Your result will be the set of lines with "icon", copied from the material below.

====== DATA SECTION

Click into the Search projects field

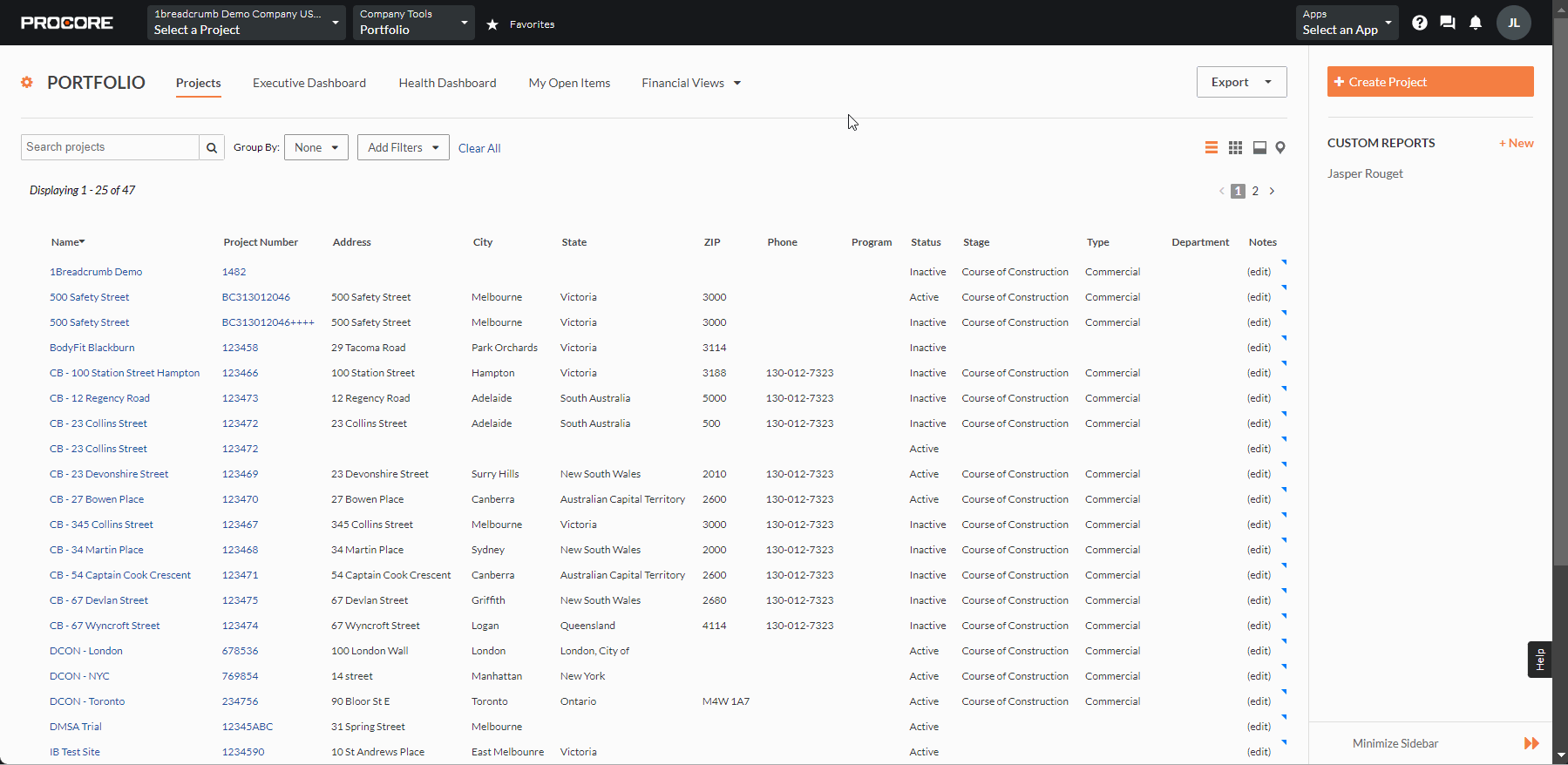point(110,147)
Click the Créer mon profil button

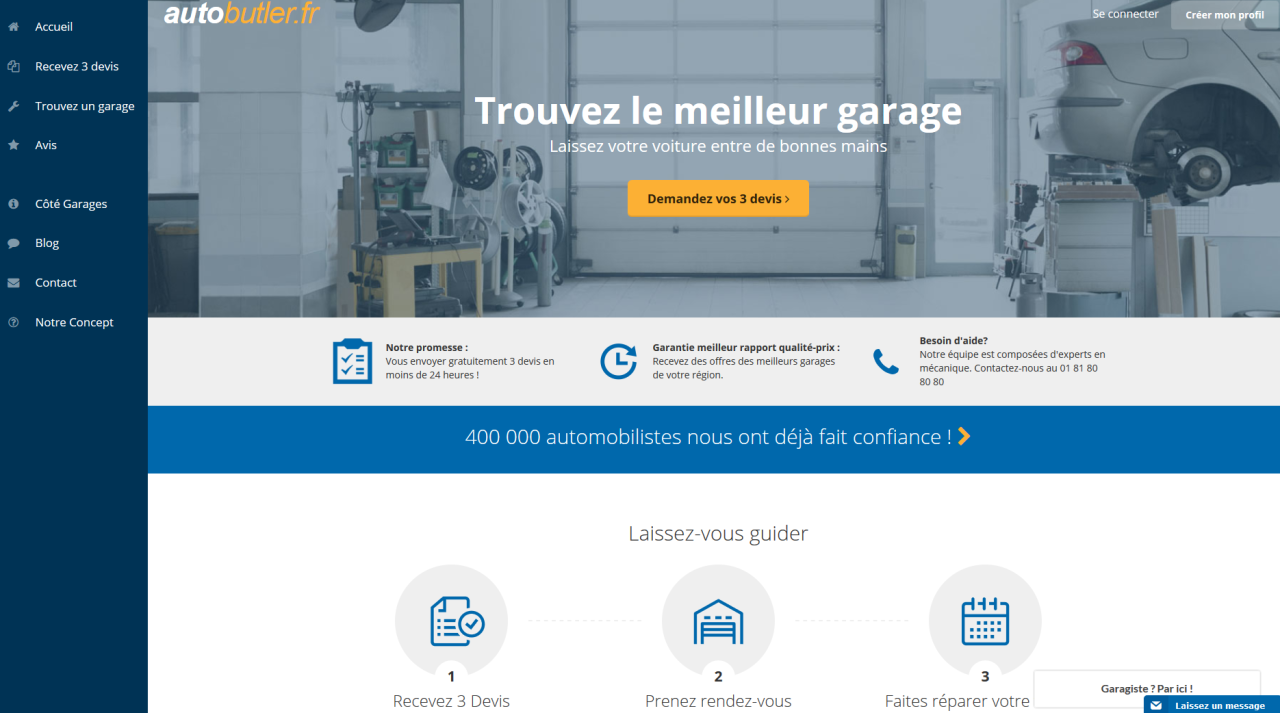1223,14
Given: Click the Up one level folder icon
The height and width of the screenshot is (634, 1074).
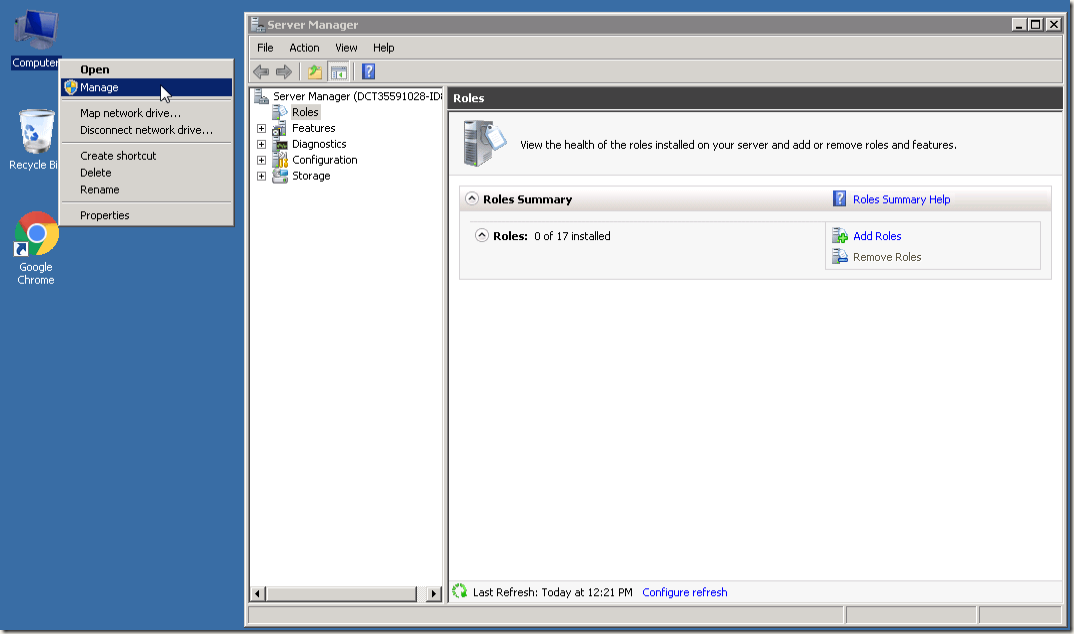Looking at the screenshot, I should pyautogui.click(x=315, y=72).
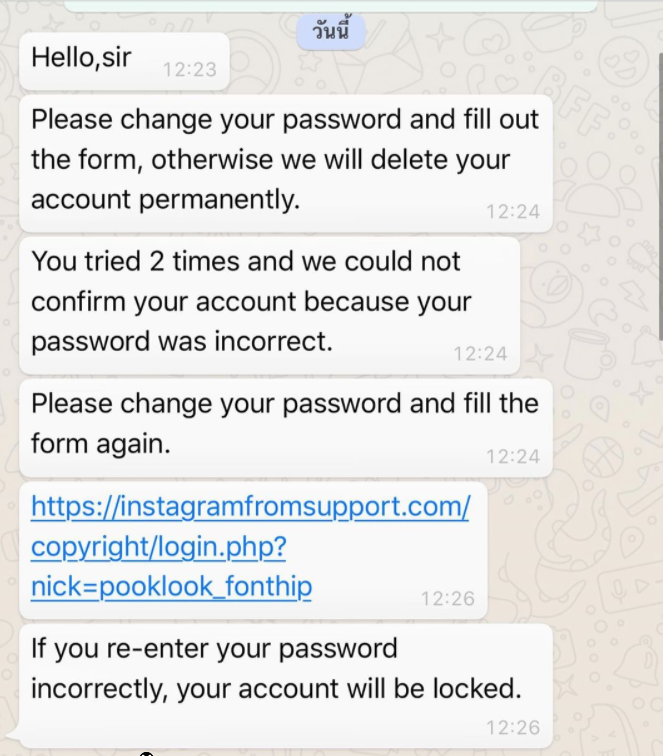Click the partially visible message bubble at the top
663x756 pixels.
[331, 5]
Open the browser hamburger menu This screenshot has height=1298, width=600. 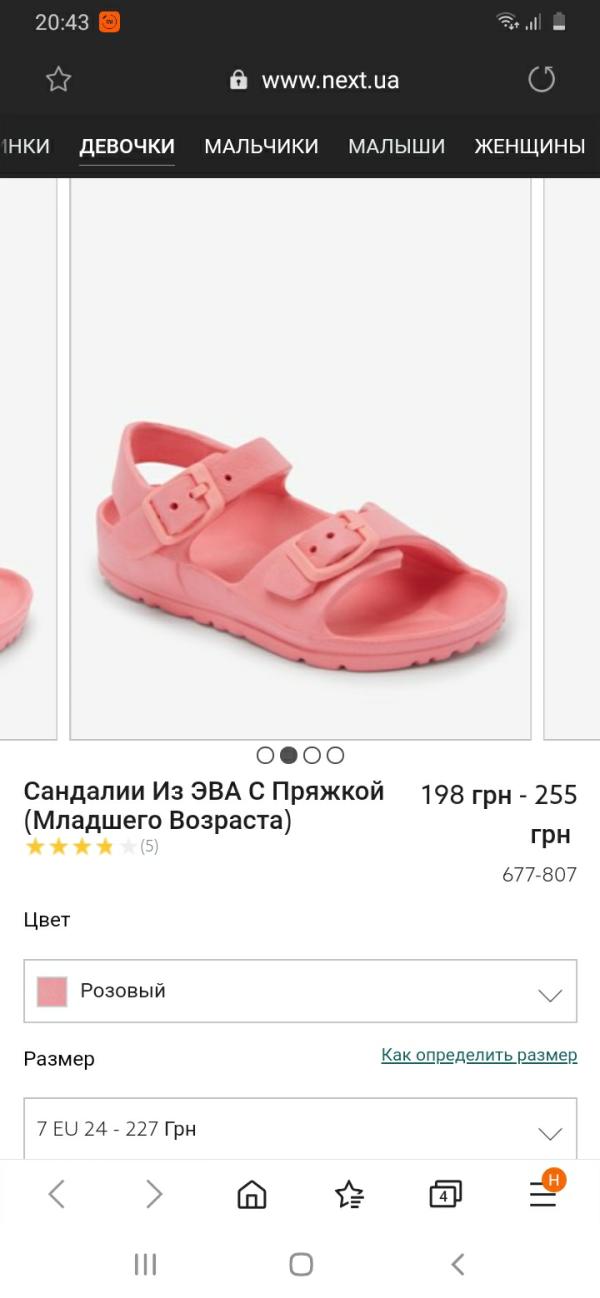point(543,1193)
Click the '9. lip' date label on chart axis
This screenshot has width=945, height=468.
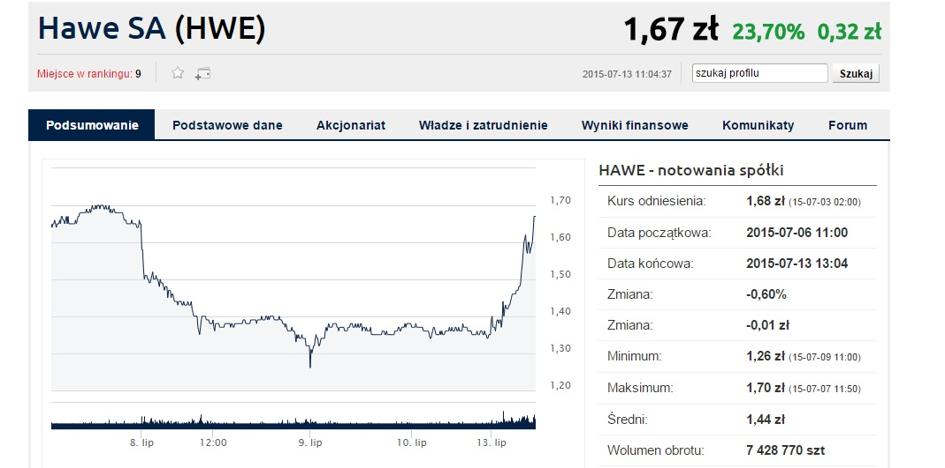(310, 442)
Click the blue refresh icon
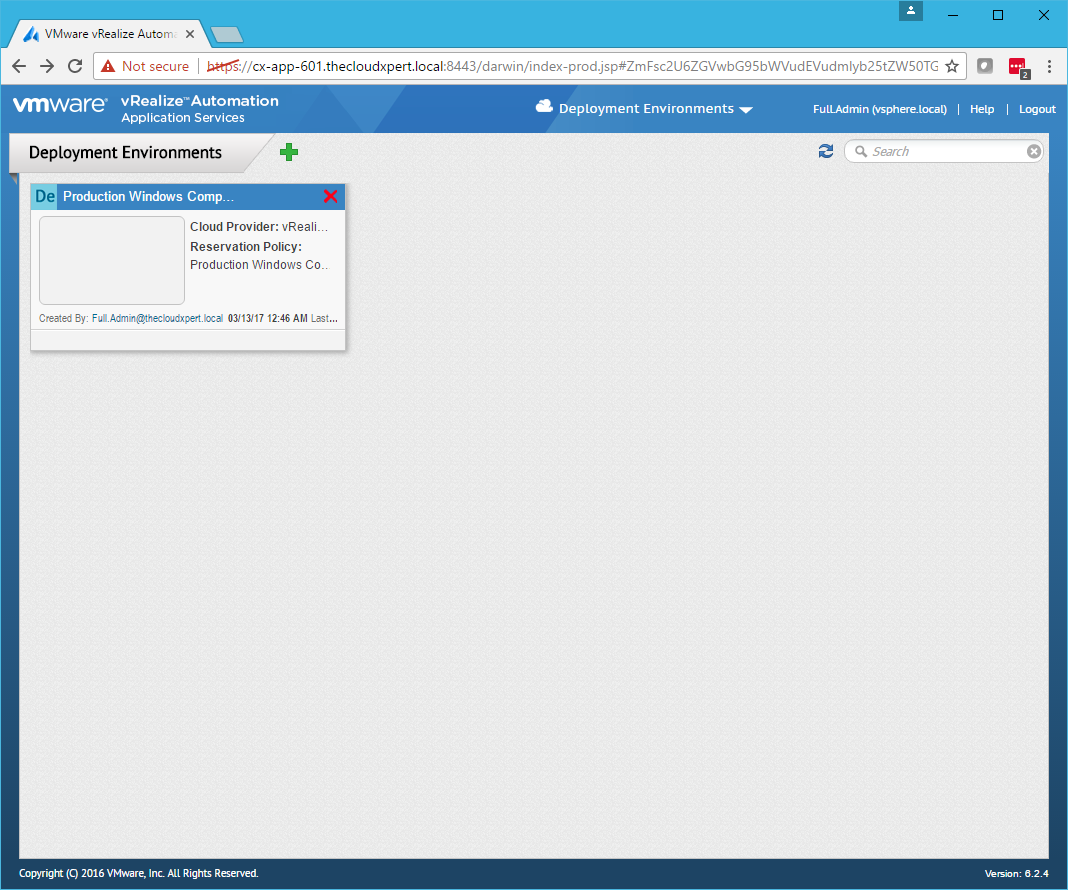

============

## FINISHED EXERCISE
Given: Click the Up one level folder icon
Click the blue refresh icon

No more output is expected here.